↓↓↓
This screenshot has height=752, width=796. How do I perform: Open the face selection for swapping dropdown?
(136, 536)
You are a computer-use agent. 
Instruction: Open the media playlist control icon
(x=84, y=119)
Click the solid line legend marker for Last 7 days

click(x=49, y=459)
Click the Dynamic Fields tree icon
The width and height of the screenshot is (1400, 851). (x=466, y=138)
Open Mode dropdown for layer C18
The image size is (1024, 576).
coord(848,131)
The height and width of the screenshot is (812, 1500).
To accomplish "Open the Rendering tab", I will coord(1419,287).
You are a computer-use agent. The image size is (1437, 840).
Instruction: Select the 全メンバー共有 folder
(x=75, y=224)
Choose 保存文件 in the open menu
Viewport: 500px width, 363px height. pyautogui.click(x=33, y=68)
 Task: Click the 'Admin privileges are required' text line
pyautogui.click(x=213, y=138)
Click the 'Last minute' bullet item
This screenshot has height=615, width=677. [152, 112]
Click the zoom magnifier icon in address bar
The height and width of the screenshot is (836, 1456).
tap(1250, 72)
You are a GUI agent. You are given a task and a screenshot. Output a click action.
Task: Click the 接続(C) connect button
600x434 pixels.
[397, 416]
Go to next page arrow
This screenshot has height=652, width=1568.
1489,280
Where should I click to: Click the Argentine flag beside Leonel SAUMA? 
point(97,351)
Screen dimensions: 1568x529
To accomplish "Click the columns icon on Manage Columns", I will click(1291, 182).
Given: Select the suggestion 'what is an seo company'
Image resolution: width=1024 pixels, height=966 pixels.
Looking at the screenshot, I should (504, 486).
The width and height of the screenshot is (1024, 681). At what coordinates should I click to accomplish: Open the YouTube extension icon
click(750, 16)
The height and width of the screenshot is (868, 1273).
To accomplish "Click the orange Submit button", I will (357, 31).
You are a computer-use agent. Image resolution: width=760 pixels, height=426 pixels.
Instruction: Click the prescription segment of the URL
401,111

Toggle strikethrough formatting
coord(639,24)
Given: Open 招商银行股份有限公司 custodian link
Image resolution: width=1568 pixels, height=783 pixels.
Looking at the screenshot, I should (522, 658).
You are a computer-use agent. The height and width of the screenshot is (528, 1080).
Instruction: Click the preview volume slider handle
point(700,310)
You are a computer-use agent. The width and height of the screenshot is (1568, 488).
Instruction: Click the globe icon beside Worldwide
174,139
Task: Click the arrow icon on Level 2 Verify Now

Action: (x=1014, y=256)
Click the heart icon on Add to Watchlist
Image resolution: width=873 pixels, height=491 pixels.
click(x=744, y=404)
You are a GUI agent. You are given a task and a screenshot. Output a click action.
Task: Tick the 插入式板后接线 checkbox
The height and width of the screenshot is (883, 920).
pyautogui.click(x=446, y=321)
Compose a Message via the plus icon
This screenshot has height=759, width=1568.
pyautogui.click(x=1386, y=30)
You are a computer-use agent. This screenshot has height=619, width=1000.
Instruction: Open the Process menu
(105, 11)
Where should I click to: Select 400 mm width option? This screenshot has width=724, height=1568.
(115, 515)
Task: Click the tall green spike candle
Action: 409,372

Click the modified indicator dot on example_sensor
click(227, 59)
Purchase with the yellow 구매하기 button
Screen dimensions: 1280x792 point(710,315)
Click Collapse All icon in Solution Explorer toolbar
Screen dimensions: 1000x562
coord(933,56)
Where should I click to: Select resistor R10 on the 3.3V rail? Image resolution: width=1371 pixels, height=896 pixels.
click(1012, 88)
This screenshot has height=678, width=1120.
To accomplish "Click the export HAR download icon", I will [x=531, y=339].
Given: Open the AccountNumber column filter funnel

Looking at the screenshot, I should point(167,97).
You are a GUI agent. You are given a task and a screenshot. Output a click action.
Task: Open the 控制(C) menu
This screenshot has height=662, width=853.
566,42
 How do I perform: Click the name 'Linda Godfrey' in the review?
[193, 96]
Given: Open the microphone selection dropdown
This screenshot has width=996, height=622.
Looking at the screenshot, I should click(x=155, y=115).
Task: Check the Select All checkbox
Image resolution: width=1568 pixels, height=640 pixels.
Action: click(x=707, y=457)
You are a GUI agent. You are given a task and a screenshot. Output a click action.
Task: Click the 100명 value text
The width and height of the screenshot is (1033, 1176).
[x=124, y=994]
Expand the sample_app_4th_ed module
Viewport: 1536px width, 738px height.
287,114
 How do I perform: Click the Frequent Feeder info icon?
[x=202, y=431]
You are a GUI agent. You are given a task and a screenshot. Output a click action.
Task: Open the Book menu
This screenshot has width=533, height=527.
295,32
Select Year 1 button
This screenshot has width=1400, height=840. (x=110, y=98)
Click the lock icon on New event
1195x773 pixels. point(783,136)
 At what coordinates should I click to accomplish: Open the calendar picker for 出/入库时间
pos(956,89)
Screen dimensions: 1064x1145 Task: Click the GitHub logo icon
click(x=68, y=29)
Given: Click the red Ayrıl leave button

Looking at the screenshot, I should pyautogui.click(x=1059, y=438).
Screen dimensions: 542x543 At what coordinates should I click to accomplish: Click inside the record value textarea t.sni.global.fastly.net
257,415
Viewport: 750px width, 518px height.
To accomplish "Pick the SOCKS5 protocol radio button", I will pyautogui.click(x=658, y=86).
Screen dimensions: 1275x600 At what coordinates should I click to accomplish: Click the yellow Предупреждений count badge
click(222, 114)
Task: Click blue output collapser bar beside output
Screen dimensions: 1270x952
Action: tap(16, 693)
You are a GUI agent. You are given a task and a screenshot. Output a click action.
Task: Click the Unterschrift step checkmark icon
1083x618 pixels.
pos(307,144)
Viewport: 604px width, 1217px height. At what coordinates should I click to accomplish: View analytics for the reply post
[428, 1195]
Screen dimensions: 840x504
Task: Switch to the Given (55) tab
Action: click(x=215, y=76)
↑↑↑
Quote each of the rows above word for word.

This screenshot has height=752, width=796. How do I perform: Open the face selection for swapping dropdown?
(136, 536)
You are a computer-use agent. 
Instruction: Open the media playlist control icon
(x=84, y=119)
Click the solid line legend marker for Last 7 days

click(x=49, y=459)
Click the Dynamic Fields tree icon
The width and height of the screenshot is (1400, 851). (x=466, y=138)
Open Mode dropdown for layer C18
The image size is (1024, 576).
coord(848,131)
The height and width of the screenshot is (812, 1500).
To accomplish "Open the Rendering tab", I will coord(1419,287).
You are a computer-use agent. The image size is (1437, 840).
Instruction: Select the 全メンバー共有 folder
(x=75, y=224)
Choose 保存文件 in the open menu
Viewport: 500px width, 363px height. pyautogui.click(x=33, y=68)
 Task: Click the 'Admin privileges are required' text line
pyautogui.click(x=213, y=138)
Click the 'Last minute' bullet item
This screenshot has height=615, width=677. [152, 112]
Click the zoom magnifier icon in address bar
The height and width of the screenshot is (836, 1456).
tap(1250, 72)
You are a GUI agent. You are given a task and a screenshot. Output a click action.
Task: Click the 接続(C) connect button
600x434 pixels.
[397, 416]
Go to next page arrow
This screenshot has height=652, width=1568.
1489,280
Where should I click to: Click the Argentine flag beside Leonel SAUMA? 
point(97,351)
Screen dimensions: 1568x529
To accomplish "Click the columns icon on Manage Columns", I will click(1291, 182).
Given: Select the suggestion 'what is an seo company'
Image resolution: width=1024 pixels, height=966 pixels.
Looking at the screenshot, I should (504, 486).
The width and height of the screenshot is (1024, 681). At what coordinates should I click to accomplish: Open the YouTube extension icon
click(750, 16)
The height and width of the screenshot is (868, 1273).
To accomplish "Click the orange Submit button", I will (357, 31).
You are a computer-use agent. Image resolution: width=760 pixels, height=426 pixels.
Instruction: Click the prescription segment of the URL
401,111

Toggle strikethrough formatting
coord(639,24)
Given: Open 招商银行股份有限公司 custodian link
Image resolution: width=1568 pixels, height=783 pixels.
Looking at the screenshot, I should (522, 658).
You are a computer-use agent. The height and width of the screenshot is (528, 1080).
Instruction: Click the preview volume slider handle
point(700,310)
You are a computer-use agent. The width and height of the screenshot is (1568, 488).
Instruction: Click the globe icon beside Worldwide
174,139
Task: Click the arrow icon on Level 2 Verify Now

Action: (x=1014, y=256)
Click the heart icon on Add to Watchlist
Image resolution: width=873 pixels, height=491 pixels.
click(x=744, y=404)
You are a GUI agent. You are given a task and a screenshot. Output a click action.
Task: Tick the 插入式板后接线 checkbox
The height and width of the screenshot is (883, 920).
pyautogui.click(x=446, y=321)
Compose a Message via the plus icon
This screenshot has height=759, width=1568.
pyautogui.click(x=1386, y=30)
You are a computer-use agent. This screenshot has height=619, width=1000.
Instruction: Open the Process menu
(105, 11)
Where should I click to: Select 400 mm width option? This screenshot has width=724, height=1568.
(115, 515)
Task: Click the tall green spike candle
Action: 409,372

Click the modified indicator dot on example_sensor
click(227, 59)
Purchase with the yellow 구매하기 button
Screen dimensions: 1280x792 point(710,315)
Click Collapse All icon in Solution Explorer toolbar
Screen dimensions: 1000x562
coord(933,56)
Where should I click to: Select resistor R10 on the 3.3V rail? Image resolution: width=1371 pixels, height=896 pixels.
click(1012, 88)
This screenshot has height=678, width=1120.
To accomplish "Click the export HAR download icon", I will [x=531, y=339].
Given: Open the AccountNumber column filter funnel

Looking at the screenshot, I should point(167,97).
You are a GUI agent. You are given a task and a screenshot. Output a click action.
Task: Open the 控制(C) menu
This screenshot has height=662, width=853.
566,42
 How do I perform: Click the name 'Linda Godfrey' in the review?
[193, 96]
Given: Open the microphone selection dropdown
This screenshot has width=996, height=622.
Looking at the screenshot, I should click(x=155, y=115).
Task: Check the Select All checkbox
Image resolution: width=1568 pixels, height=640 pixels.
Action: click(x=707, y=457)
You are a GUI agent. You are given a task and a screenshot. Output a click action.
Task: Click the 100명 value text
The width and height of the screenshot is (1033, 1176).
[x=124, y=994]
Expand the sample_app_4th_ed module
Viewport: 1536px width, 738px height.
287,114
 How do I perform: Click the Frequent Feeder info icon?
[x=202, y=431]
You are a GUI agent. You are given a task and a screenshot. Output a click action.
Task: Open the Book menu
This screenshot has width=533, height=527.
295,32
Select Year 1 button
This screenshot has width=1400, height=840. (x=110, y=98)
Click the lock icon on New event
1195x773 pixels. point(783,136)
 At what coordinates should I click to accomplish: Open the calendar picker for 出/入库时间
pos(956,89)
Screen dimensions: 1064x1145 Task: Click the GitHub logo icon
click(x=68, y=29)
Given: Click the red Ayrıl leave button

Looking at the screenshot, I should pyautogui.click(x=1059, y=438).
Screen dimensions: 542x543 At what coordinates should I click to accomplish: Click inside the record value textarea t.sni.global.fastly.net
257,415
Viewport: 750px width, 518px height.
To accomplish "Pick the SOCKS5 protocol radio button", I will pyautogui.click(x=658, y=86).
Screen dimensions: 1275x600 At what coordinates should I click to accomplish: Click the yellow Предупреждений count badge
click(222, 114)
Task: Click blue output collapser bar beside output
Screen dimensions: 1270x952
Action: tap(16, 693)
You are a GUI agent. You are given a task and a screenshot. Output a click action.
Task: Click the Unterschrift step checkmark icon
1083x618 pixels.
pos(307,144)
Viewport: 604px width, 1217px height. At what coordinates should I click to accomplish: View analytics for the reply post
[428, 1195]
Screen dimensions: 840x504
Task: Switch to the Given (55) tab
Action: click(x=215, y=76)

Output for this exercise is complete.